The first port of call when trying to determine our heating requirements is a BTU calculator. There are dozens of these online and they use crude bits of information to determine how many watts of heat you will need to warm a space.

I’ve checked a few calculators, putting in three external walls, one window, insulated ceiling and cold floor and got a result of around 1500 watts.

As we had chosen a tiled floor, we decided that we’d use a combination of a towel rail and underfloor heating (UFH). The towel rail to dry our the towels and the UFH to ensure the tiles weren’t too cold in the winter!

Unfloor Heating

We figured that starting with the underfloor heating was the best bet.

UFH comes in two types, wet and electric. Wet involves a series of pipes in the floor that are heated using the central heating. Electric uses a long wire, which gets heated, well, eh, electrically. As we were only heating a small space, the electrical UFH was the better option. It also is pretty easy to install as it doesn’t require a plumber and a complex manifold. This meant I could do it.

There are three parts to electric UFH. First, there is the heating wire. This contains the heating element. Then there is the temperature probe, which measures the temperature of the floor (and optionally the air) and lastly, there is the control unit, which turns the heating wire on and off and regulates the temperature.

The heating element

I found that the heating element comes in two forms. One is a loose wire and the other is a mesh mat, which has the wire attached. When dealing with a really unusual room, the loose wire is recommended, but it’s much more involved in putting it down. The mat, on the other hand, offers an easier solution, but it can be difficult put down when you’re dealing with irregular layouts. You can cut the mat and even remove the wire completely if you want to get into an area where the mat isn’t suitable.
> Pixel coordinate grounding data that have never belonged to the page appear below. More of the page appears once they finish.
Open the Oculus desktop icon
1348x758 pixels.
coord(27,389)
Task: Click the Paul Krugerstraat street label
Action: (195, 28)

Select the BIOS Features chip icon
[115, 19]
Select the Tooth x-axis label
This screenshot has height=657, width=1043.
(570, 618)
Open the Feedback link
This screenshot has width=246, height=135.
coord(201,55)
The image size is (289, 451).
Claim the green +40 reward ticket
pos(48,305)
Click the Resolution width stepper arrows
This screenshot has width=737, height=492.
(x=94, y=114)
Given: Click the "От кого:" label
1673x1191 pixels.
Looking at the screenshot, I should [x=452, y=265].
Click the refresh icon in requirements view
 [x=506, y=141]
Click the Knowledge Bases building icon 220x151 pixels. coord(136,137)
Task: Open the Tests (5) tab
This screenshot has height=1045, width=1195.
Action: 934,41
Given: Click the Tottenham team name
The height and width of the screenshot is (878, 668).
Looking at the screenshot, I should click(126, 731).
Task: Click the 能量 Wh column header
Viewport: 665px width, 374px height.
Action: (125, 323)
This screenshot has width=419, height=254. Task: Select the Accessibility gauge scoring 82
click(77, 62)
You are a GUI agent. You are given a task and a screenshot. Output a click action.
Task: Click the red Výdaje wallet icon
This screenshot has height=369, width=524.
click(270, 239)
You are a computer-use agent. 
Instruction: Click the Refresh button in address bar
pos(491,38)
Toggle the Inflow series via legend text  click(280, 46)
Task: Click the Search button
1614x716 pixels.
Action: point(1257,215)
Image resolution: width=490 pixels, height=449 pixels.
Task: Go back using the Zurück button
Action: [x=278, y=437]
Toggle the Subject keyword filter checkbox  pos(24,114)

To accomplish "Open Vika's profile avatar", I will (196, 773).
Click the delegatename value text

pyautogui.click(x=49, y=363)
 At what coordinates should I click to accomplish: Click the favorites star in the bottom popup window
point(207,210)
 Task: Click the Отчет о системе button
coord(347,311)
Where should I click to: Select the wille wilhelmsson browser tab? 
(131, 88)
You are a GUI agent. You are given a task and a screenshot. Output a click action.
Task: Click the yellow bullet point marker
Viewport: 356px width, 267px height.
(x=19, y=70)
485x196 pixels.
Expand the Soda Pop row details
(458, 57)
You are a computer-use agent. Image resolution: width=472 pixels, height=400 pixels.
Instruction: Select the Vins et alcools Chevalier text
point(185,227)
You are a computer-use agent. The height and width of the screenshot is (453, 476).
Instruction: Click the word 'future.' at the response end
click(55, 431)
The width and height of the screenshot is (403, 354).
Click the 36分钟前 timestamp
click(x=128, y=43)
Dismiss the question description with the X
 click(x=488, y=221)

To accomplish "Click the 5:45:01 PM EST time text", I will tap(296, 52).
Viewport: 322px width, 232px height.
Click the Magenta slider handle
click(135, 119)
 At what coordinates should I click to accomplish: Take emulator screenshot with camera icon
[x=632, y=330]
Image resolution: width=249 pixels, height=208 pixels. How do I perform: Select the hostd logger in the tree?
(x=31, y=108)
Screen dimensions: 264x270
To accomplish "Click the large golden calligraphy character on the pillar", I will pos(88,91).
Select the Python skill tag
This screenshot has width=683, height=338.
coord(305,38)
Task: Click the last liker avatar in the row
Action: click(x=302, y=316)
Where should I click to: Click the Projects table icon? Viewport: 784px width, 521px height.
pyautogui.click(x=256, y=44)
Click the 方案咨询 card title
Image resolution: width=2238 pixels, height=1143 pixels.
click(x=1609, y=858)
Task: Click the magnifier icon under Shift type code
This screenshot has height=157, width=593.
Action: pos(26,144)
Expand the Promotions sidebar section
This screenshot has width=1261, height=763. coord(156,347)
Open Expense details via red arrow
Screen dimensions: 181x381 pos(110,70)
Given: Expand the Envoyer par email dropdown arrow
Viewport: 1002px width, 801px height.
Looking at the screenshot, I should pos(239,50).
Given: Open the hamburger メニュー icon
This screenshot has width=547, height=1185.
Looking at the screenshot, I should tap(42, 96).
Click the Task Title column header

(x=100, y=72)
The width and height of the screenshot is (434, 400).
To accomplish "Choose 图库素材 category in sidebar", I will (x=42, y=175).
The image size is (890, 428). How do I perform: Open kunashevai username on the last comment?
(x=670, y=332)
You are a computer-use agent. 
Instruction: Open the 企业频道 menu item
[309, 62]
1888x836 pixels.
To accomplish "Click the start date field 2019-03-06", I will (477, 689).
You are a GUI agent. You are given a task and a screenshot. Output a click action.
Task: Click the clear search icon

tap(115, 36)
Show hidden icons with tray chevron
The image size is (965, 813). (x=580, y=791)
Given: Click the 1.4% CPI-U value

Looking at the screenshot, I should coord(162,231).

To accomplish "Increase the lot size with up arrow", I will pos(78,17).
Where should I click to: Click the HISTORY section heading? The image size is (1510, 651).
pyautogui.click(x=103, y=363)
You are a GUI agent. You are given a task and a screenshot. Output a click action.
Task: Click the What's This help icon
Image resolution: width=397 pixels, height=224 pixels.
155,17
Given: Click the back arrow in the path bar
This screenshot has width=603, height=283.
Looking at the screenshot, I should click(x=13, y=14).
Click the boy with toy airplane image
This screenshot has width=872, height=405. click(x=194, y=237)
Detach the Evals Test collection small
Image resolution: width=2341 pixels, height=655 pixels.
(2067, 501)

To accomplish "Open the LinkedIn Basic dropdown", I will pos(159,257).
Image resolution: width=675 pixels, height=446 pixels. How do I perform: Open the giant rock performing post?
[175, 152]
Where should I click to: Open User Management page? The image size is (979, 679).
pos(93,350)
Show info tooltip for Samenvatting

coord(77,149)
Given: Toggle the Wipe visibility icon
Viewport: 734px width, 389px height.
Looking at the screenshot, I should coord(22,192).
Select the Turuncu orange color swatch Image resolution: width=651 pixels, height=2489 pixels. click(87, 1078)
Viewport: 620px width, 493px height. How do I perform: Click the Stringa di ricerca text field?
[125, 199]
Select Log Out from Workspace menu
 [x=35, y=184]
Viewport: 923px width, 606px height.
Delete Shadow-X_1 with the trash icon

For my bathroom, I was pretty much covering a rectangular area, so the mat made the most sense. They seem to all come with sticky tape, so you can literally just stick them down.

When it comes to these heating elements, it’s worth pointing out that they come in fixed lengths and the wire itself cannot be cut, so it’s impossible to lengthen or shorten it. More on this later!

The temperature probe

This is probably the simplest big. It’s just a long wire with a little bulb at the end. They are usually put into the floor and measure the temperature the floor.

The Controller

The controller turns the heating on and off to keep the room at the desired temperature. As I’m a smart home nut, I wanted to have some ability to control and manage this remotely, so I opted for a Heatmiser neoStat-e V2. This unit is designed for electric UFH and supports 16A mat (way more than I’d need). Heatmiser units can also be connected to an optional hub for remote control. Whilst I may never connect it up, it’s nice to have the option.

The controllers all seem to come with a temperature probe, probably because they are calibrated for them.

Getting Started

I started by drawing out the bathroom floor and blocking out where the shower, bath and toilet would be. These occupy floor space, so heating them made no sense.

My plan to lay out to mat

I figured I needed to cover approx 3sq/m. You have to leave 10cm gap between the mat and any walls etc.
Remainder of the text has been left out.